The first is simply to bury the pots, providing insulation for the roots and a chance for the plants to re-grow within their natural timeframe. This method works best in warmer climates, such as Zones 7 and above. Cut back the foliage to the edge of the pot, and plant the mum-pot and all-into the ground before providing a thick layer of mulch over the planting area.

You can also attempt to plant your mums in autumn-just know that success is not guaranteed. If your area has a very late frost, or doesn't frost at all, your mums may have time after blooming to become established before winter. Trim the foliage back, and plant your mums at the same depth to which they were planted in the pot.

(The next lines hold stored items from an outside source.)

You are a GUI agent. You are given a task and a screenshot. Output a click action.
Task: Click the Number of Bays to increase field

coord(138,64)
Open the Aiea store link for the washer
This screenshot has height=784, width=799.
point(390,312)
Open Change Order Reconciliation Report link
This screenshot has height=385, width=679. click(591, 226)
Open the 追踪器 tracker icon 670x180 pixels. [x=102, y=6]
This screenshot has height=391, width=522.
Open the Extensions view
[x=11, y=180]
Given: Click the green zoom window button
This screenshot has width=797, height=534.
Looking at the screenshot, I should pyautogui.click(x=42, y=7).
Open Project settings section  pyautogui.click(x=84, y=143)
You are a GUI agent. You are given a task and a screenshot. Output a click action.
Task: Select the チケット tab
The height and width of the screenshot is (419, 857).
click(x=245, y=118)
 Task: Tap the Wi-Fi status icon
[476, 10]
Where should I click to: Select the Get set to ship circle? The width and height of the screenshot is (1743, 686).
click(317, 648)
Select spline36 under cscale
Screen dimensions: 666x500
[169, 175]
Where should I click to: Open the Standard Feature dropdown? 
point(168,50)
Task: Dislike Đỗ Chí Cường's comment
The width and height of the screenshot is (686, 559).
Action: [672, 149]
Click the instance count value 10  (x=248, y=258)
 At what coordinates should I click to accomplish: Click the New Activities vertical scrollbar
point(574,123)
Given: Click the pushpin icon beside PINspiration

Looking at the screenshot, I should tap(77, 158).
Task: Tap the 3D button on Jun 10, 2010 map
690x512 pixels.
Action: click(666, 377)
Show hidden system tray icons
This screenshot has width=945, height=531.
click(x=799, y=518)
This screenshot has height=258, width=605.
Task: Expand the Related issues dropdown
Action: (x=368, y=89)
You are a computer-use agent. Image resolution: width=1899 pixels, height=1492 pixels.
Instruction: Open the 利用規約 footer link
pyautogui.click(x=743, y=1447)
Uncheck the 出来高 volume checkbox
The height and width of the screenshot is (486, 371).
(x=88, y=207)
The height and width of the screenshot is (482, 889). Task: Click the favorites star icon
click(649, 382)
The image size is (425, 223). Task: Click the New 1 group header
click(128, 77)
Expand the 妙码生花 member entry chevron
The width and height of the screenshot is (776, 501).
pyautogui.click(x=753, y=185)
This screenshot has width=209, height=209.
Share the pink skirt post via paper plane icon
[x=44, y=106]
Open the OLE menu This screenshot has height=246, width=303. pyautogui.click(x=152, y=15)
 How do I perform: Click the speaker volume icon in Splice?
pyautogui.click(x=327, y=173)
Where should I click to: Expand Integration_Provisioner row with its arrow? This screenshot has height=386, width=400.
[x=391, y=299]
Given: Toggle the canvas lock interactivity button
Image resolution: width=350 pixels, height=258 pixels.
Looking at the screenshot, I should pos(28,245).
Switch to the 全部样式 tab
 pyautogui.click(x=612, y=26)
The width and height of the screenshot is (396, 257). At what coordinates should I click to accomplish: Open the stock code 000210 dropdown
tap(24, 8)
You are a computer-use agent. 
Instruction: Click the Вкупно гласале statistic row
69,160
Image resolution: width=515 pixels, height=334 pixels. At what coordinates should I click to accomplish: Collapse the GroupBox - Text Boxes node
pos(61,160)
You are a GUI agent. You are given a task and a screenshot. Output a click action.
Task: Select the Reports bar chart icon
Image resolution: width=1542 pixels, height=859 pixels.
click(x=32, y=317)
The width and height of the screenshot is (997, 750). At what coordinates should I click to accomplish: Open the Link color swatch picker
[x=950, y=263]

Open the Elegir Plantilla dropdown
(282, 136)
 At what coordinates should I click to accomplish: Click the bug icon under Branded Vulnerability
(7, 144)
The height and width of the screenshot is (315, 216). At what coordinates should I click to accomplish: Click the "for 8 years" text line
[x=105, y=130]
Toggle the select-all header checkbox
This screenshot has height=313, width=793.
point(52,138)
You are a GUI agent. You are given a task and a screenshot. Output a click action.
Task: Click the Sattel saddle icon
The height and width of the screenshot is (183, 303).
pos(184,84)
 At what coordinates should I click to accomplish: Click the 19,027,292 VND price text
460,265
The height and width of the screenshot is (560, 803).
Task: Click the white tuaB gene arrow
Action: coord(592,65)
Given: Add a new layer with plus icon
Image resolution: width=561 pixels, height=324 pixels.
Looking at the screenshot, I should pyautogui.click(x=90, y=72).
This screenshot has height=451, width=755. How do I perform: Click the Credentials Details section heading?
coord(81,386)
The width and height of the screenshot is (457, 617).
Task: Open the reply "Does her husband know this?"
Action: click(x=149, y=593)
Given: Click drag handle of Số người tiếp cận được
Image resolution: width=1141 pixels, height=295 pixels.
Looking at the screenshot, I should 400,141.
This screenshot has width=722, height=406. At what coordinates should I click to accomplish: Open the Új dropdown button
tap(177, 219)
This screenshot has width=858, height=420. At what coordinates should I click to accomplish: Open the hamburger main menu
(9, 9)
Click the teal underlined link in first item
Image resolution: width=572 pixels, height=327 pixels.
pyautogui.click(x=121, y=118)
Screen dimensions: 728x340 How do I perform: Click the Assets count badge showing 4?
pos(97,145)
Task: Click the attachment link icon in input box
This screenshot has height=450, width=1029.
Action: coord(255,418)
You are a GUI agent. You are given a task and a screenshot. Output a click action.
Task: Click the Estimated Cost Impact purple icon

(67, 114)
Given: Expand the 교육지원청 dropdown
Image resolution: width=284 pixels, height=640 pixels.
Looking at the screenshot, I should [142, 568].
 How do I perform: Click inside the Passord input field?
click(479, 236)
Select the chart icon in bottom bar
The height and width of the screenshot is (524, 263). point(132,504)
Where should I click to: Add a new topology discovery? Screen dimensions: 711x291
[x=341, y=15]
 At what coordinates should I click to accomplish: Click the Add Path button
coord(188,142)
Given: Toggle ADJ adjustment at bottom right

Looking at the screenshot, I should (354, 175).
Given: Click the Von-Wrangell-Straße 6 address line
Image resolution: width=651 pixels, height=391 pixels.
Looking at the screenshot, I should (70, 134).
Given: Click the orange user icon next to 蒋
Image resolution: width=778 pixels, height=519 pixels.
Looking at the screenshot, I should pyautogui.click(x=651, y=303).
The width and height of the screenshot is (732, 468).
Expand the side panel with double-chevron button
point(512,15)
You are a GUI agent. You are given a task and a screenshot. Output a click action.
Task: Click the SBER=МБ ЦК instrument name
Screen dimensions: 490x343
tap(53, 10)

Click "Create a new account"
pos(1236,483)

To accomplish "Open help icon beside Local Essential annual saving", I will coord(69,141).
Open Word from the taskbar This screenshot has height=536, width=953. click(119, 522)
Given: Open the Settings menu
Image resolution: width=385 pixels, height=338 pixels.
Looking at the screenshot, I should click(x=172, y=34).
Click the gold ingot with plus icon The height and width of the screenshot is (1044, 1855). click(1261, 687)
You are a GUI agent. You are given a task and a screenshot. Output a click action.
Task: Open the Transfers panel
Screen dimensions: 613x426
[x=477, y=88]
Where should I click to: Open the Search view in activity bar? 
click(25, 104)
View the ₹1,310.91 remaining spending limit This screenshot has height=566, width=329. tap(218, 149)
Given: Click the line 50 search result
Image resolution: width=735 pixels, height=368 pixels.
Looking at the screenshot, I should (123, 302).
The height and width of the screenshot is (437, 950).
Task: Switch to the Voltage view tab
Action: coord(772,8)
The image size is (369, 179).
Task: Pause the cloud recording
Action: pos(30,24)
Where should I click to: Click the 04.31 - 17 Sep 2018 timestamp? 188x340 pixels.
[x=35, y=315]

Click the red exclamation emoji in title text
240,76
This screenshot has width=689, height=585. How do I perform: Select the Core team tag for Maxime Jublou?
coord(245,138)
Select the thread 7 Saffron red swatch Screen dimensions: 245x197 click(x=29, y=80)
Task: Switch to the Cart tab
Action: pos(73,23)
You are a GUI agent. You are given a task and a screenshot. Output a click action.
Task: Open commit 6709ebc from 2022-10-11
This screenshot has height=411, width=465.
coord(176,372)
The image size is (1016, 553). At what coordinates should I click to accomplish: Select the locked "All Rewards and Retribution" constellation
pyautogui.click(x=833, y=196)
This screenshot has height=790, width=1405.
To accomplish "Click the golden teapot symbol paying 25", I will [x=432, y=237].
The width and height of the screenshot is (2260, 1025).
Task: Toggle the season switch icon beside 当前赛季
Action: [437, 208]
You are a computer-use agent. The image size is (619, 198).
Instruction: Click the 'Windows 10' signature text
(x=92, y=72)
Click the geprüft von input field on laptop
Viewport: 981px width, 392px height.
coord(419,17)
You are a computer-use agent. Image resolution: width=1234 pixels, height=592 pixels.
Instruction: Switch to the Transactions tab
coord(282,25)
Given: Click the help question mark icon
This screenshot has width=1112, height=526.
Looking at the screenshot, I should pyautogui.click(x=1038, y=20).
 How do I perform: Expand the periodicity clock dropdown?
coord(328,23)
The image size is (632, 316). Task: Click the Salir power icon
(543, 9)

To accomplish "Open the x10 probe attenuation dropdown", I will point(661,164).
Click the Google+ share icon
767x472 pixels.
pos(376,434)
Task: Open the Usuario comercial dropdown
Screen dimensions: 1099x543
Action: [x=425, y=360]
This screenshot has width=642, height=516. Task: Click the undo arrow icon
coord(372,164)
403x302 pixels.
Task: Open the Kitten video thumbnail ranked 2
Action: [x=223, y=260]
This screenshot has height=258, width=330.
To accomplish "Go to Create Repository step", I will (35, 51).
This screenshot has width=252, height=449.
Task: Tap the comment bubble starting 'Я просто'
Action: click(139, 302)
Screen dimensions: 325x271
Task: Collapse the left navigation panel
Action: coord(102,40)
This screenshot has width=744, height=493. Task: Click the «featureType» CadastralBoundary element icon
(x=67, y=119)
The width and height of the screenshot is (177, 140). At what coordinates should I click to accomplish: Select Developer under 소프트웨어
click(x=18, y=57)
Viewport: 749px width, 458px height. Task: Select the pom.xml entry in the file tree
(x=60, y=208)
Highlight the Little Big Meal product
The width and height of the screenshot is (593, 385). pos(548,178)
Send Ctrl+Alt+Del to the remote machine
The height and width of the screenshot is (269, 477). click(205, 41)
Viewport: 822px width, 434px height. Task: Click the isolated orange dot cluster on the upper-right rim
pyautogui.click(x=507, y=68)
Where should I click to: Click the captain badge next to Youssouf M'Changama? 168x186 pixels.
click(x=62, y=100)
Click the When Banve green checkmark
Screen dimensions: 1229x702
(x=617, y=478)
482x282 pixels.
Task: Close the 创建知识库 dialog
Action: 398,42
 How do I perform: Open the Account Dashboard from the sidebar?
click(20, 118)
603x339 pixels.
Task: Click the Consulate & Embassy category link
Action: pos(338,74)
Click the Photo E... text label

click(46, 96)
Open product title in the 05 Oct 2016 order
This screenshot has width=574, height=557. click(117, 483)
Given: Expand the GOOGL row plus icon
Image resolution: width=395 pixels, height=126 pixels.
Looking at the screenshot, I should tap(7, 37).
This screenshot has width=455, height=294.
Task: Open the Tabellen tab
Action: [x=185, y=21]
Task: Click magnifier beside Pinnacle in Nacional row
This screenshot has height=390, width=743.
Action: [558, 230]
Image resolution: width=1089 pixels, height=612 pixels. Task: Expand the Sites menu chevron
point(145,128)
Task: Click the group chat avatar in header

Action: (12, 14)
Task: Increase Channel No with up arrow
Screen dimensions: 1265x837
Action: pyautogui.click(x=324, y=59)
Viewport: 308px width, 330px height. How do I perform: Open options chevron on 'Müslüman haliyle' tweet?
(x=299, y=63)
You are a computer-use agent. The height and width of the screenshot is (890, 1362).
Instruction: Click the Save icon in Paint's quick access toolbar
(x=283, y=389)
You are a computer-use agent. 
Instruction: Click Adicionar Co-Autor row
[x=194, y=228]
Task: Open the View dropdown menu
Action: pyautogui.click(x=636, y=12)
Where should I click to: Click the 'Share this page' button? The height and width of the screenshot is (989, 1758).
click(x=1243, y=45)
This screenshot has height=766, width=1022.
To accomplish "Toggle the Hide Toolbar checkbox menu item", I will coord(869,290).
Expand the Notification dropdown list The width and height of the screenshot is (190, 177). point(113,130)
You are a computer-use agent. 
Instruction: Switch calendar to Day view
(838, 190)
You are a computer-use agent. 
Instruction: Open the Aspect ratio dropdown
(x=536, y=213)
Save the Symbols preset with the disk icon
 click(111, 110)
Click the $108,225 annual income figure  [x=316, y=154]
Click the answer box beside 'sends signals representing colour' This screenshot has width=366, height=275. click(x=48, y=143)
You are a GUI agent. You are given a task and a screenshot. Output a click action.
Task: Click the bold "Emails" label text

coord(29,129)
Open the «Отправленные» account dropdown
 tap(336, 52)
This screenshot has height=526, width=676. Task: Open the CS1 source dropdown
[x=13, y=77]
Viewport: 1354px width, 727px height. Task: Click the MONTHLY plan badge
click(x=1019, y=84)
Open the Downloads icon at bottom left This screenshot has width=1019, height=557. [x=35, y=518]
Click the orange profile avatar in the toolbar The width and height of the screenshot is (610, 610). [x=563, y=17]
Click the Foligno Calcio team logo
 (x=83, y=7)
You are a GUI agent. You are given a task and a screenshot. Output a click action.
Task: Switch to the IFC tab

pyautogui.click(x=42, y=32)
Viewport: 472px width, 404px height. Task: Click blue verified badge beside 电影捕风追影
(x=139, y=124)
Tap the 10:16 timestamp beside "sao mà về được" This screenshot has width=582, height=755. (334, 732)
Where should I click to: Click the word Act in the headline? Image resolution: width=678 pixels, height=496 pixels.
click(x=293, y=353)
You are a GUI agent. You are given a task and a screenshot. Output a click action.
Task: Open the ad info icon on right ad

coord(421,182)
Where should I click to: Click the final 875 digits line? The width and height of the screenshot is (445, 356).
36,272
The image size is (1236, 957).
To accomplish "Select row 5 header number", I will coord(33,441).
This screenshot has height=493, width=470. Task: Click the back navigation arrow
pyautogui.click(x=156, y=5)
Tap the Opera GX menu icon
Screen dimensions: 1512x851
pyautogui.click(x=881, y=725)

How late is too late to plant mums?

Mums perform at their best when they're planted in early to late spring, and are given plenty of time to become established. However, if you've received a potted mum and don't want to toss it out after bloom time, you can certainly try to plant it-just know that the plant might not take. To give it its best chance for success, site your mum in a sunny location with good drainage. Cut back any rotten foliage, and plant at the depth in which the plant was potted.

Can you mix mum colors?

Some of the best displays of mums include a rainbow of beautiful fall colors! Mix and match your mums with multiple colors, textures and forms for an all-mum garden. Mums also pair beautifully with other late bloomers, such as asters and late-season daylilies. Be aware that, because mums primarily propagate from roots, two varieties of mums won't cross breed to create a new cultivar without expert breeding. But, the plants will grow closer together and fill in an area in an attractive way year after year.

When should mums be cut back?

Mums can be cut back in fall or in spring-there's no need to trim back your mums right after the flowering season, but you can cut the leaves back after the first frost. Just be sure to leave the foliage until that frost, so that the plant can collect as much energy as possible for the following year.